France | France, Cour administrative d'appel de Nantes, 3ème chambre, 11 mars 2022, 21NT00456


Vu la procédure suivante :

Procédure contentieuse antérieure :

M. B... A... a demandé au tribunal administratif de Nantes de condamner solidairement l'État et la société Orange venant aux droits de la société France Telecom à lui verser, à titre principal la somme de 121 917,90 euros ou subsidiairement celle de 91 891,92 euros, majorée des intérêts au taux légal à compter du 6 avril 2017 et de leur capitalisation.

Par un jugement n° 1705683 du 29 décembre 2020, le tribunal administratif de Nantes a condamné solidairement l'État et la société Orange

lui verser, tous intérêts compris, la somme de 5 000 euros en réparation de ses préjud...

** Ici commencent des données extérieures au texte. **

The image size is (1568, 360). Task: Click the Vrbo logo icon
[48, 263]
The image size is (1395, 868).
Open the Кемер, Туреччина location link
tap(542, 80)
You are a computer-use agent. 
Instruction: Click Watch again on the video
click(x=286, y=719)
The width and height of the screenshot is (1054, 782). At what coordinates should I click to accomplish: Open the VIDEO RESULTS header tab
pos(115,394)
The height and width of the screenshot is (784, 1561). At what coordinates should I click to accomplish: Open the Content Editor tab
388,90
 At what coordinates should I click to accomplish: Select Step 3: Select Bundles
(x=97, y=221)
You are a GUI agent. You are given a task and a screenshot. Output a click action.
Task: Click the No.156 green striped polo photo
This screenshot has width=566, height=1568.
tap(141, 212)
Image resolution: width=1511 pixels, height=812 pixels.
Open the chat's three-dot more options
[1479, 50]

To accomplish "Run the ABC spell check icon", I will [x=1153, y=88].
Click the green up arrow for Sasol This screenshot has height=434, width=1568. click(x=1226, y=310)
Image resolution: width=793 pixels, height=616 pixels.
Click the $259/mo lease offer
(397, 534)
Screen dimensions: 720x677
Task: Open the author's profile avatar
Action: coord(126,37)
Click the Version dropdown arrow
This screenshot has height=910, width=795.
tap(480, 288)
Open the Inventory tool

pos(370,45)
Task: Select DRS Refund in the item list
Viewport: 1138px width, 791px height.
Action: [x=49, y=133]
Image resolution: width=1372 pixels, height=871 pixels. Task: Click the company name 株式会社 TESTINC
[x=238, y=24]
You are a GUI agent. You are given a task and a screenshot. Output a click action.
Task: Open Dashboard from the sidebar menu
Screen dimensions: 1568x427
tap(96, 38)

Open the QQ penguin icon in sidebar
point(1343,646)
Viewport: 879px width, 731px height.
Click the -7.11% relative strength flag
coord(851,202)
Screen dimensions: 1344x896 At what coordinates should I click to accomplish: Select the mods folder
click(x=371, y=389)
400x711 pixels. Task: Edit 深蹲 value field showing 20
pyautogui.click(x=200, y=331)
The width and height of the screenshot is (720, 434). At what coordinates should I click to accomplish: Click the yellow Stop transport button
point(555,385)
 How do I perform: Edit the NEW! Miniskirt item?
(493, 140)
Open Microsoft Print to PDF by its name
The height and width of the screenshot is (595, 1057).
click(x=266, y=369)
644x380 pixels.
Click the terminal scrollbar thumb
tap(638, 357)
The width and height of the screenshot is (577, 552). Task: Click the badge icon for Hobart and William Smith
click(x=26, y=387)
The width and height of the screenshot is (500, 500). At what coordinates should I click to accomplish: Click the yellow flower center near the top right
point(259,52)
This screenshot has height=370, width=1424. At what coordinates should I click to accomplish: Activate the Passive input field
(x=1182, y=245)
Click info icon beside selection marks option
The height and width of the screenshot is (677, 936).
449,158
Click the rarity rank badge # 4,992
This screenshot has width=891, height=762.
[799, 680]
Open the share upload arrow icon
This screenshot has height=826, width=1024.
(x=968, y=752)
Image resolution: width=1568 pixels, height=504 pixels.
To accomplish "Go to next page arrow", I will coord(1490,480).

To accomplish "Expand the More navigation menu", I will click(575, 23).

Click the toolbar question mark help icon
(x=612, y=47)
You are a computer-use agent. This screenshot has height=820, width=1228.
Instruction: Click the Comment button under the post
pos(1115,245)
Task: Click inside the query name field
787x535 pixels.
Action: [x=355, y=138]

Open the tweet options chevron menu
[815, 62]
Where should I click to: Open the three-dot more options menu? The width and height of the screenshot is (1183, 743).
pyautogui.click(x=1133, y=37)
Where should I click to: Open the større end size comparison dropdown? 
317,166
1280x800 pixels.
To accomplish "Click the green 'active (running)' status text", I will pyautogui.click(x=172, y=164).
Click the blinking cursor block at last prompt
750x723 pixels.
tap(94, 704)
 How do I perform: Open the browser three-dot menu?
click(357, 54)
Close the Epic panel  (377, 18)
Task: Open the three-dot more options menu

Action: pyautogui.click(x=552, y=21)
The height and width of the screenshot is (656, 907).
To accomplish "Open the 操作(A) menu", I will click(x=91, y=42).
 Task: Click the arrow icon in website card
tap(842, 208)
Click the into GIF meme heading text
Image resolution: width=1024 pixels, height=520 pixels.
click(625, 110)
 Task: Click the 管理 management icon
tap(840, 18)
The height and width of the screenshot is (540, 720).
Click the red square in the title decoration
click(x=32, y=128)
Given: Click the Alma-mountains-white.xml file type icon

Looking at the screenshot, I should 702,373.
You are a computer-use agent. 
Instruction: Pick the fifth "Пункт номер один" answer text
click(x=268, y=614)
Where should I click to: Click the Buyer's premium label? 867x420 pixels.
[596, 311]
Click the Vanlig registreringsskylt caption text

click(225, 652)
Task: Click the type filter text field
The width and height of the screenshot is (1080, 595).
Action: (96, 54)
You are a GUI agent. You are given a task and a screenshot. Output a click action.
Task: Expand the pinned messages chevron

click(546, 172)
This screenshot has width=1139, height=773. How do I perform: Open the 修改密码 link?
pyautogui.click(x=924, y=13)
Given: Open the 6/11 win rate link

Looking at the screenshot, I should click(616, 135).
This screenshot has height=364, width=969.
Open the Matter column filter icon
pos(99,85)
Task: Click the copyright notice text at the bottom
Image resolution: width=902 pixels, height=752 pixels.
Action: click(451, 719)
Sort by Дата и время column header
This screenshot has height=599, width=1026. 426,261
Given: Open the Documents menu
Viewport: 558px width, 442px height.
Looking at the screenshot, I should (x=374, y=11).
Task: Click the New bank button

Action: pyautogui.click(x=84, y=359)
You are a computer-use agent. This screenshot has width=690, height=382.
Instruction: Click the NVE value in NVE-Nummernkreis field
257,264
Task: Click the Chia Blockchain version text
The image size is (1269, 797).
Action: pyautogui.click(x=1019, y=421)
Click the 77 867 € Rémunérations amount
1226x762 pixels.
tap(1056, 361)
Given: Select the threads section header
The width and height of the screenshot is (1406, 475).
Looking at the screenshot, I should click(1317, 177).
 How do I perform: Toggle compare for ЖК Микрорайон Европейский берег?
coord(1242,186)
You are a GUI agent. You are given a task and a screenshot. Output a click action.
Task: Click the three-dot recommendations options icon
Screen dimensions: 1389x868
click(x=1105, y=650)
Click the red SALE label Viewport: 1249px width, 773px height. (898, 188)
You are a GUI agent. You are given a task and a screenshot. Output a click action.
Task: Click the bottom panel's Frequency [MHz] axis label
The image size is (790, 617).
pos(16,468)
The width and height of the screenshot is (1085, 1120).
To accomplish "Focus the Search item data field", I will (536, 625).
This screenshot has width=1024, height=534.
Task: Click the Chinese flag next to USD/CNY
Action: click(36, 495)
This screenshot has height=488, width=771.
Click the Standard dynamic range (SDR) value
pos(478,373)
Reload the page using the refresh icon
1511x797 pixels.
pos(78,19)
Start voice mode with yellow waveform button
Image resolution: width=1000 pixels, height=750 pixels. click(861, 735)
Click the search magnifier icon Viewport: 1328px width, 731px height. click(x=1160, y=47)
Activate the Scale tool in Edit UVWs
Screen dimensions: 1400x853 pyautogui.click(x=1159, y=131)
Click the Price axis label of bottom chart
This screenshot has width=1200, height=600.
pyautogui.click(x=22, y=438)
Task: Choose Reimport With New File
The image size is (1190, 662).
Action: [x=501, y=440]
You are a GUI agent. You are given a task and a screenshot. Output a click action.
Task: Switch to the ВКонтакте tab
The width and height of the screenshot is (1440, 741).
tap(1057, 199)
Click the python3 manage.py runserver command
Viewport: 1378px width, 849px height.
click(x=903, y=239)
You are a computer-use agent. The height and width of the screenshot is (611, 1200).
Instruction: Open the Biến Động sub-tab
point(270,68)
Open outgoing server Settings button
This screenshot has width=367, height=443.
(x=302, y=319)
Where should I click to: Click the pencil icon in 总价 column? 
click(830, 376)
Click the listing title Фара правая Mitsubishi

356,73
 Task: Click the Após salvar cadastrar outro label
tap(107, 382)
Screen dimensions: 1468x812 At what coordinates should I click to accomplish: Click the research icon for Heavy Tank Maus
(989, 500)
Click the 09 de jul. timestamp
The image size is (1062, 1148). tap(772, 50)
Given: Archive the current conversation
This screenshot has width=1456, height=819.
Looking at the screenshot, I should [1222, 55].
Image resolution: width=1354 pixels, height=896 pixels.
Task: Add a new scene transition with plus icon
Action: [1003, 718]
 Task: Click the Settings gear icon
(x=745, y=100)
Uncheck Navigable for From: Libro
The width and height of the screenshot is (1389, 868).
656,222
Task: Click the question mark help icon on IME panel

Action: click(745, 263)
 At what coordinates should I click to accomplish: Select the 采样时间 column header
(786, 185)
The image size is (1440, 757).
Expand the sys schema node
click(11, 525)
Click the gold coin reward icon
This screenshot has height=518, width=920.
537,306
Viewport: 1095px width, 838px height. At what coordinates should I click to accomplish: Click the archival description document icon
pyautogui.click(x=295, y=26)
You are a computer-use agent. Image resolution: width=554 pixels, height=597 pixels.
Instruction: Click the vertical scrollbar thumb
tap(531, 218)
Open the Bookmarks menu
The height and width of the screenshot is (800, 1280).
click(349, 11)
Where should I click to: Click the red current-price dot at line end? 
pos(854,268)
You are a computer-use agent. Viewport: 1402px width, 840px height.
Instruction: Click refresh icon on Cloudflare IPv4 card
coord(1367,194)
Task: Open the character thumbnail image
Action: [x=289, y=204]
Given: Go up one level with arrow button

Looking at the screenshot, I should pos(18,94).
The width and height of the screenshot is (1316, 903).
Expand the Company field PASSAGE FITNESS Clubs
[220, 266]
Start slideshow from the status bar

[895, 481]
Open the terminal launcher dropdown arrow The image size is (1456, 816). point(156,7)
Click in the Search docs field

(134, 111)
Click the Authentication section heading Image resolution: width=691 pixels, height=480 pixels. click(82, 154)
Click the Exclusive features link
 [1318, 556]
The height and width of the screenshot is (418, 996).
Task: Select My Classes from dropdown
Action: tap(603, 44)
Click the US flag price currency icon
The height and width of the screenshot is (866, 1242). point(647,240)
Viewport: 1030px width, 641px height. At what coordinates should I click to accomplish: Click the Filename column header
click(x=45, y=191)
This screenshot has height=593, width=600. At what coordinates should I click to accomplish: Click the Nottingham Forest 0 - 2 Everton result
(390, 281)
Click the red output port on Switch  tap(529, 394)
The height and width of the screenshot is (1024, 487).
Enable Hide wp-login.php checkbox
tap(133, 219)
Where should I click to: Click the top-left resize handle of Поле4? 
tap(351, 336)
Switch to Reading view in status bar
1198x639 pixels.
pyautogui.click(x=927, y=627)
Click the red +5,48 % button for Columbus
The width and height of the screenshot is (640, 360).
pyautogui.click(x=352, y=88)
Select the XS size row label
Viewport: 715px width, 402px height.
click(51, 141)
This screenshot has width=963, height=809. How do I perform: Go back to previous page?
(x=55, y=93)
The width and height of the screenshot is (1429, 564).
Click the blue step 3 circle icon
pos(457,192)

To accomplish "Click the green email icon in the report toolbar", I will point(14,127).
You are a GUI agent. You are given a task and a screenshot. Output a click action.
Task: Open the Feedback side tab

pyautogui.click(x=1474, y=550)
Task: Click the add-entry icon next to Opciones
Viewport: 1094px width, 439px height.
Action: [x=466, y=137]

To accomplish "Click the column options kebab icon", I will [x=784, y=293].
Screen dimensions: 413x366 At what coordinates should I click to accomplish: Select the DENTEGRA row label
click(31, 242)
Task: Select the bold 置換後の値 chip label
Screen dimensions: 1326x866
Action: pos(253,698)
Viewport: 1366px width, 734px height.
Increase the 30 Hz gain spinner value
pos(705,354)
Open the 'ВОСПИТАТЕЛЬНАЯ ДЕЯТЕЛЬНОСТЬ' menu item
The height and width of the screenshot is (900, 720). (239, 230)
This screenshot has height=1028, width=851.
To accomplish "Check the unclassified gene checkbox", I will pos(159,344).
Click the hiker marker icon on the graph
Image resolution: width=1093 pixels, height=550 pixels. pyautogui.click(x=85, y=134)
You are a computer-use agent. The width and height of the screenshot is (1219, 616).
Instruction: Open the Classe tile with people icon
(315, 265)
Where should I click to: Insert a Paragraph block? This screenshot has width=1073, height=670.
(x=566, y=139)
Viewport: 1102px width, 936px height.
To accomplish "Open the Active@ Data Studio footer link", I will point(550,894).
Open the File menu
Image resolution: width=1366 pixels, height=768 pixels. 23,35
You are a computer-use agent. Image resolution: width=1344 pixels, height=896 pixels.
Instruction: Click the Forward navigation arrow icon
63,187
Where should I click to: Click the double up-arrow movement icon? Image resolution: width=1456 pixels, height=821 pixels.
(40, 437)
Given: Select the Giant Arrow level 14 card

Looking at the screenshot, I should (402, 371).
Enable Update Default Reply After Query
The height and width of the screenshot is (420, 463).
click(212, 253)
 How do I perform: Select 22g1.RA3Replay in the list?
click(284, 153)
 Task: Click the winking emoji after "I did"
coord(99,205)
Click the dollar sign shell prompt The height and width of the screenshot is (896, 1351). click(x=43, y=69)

Vu la procédure suivante :

Procédure contentieuse antérieure :

M. B... A... a demandé au tribunal administratif de Nantes de condamner solidairement l'État et la société Orange venant aux droits de la société France Telecom à lui verser, à titre principal la somme de 121 917,90 euros ou subsidiairement celle de 91 891,92 euros, majorée des intérêts au taux légal à compter du 6 avril 2017 et de leur capitalisation.

Par un jugement n° 1705683 du 29 décembre 2020, le tribunal administratif de Nantes a condamné solidairement l'État et la société Orange à lui verser, tous intérêts compris, la somme de 5 000 euros en réparation de ses préjudices.

Procédure devant la cour :

Par une requête et des mémoires, enregistrés les 18 février et 3 juin 2021 et le 4 février 2022, M. A..., représenté par Me Deniau, demande à la cour :

1°) de réformer ce jugement du 29 décembre 2020 en tant qu'il n'a pas fait intégralement droit à sa demande ;

2°) de condamner solidairement l'État et la société Orange venant aux droits de la société France Telecom à lui verser, à titre principal la somme de 121 917,90 euros ou subsidiairement, celle de 91 891,92 euros en réparation des préjudices subis, majorée des intérêts au taux légal à compter du 6 avril 2017 et de leur capitalisation ;

3°) de mettre à la charge solidaire de l'État et de la société Orange le versement de la somme de 3 000 euros sur le fondement de l'article L 761-1 du code de justice administrative.

Il soutient que :

- le jugement attaqué est irrégulier en ce qu'il est entaché d'une insuffisance de motivation en ce qu'il n'a pas tenu compte des appréciations positives sur le travail de

M. A... entre 1994 et 1998 ;

- une erreur de droit a été commise du fait de la contradiction de motifs entre les appréciations favorables sur sa manière de servir et les conséquences qui en ont été tirées par le tribunal ; à partir de 1993, il a été privé d'une possibilité de bénéficier d'un avancement de grade ;

- une erreur de fait a été commise puisque rien ne faisait obstacle à une promotion ;

- une erreur manifeste d'appréciation a été commise au regard de sa manière de servir ; il aurait dû bénéficier d'un avancement interne ; il a été privé de la possibilité de se présenter au concours d'inspecteur technique ; il a toujours eu la volonté de progresser ; il a été fait une insuffisante évaluation de son préjudice moral, subi pendant 22 ans, en en limitant le montant à 5 000 euros ;

- il a subi un important préjudice professionnel à l'origine d'un préjudice pécuniaire et de la perte de chance d'être promu au grade de chef des installations des télécommunications ainsi que des troubles dans ses conditions d'existence et un préjudice moral.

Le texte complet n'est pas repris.